Exercise requirements ▸ The expected answer is the set of lines in the data below between the line holding "The width and" and the line holding "Click the ghost", inclusive, written out exactly.

Task material ▸
:::::

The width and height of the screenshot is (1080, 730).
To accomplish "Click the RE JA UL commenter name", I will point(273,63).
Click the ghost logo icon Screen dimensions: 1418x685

:::::

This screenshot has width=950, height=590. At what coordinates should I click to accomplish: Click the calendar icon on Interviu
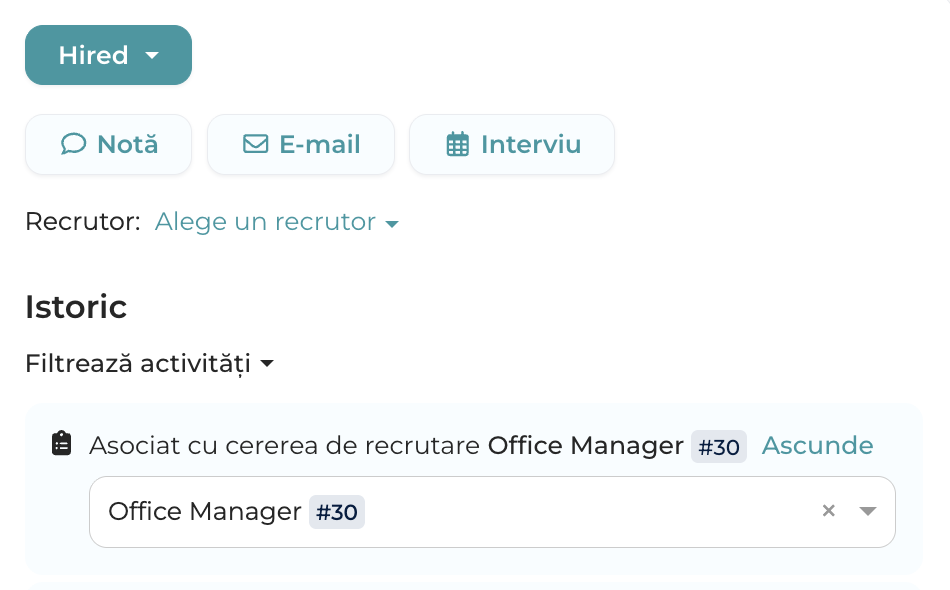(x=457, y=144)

:::::

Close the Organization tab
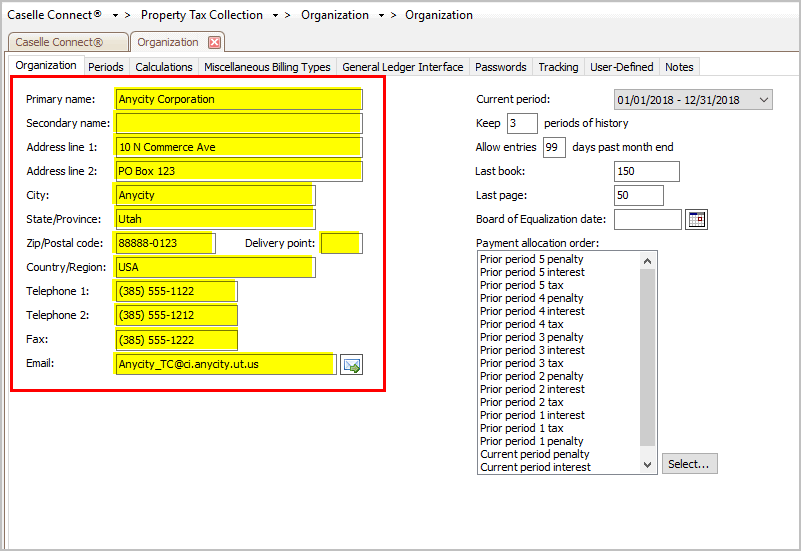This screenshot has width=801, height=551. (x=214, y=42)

:::::

Result for this task ▸
The width and height of the screenshot is (1080, 730).
To accomplish "Click the RE JA UL commenter name", I will point(273,63).
Click the ghost logo icon Screen dimensions: 1418x685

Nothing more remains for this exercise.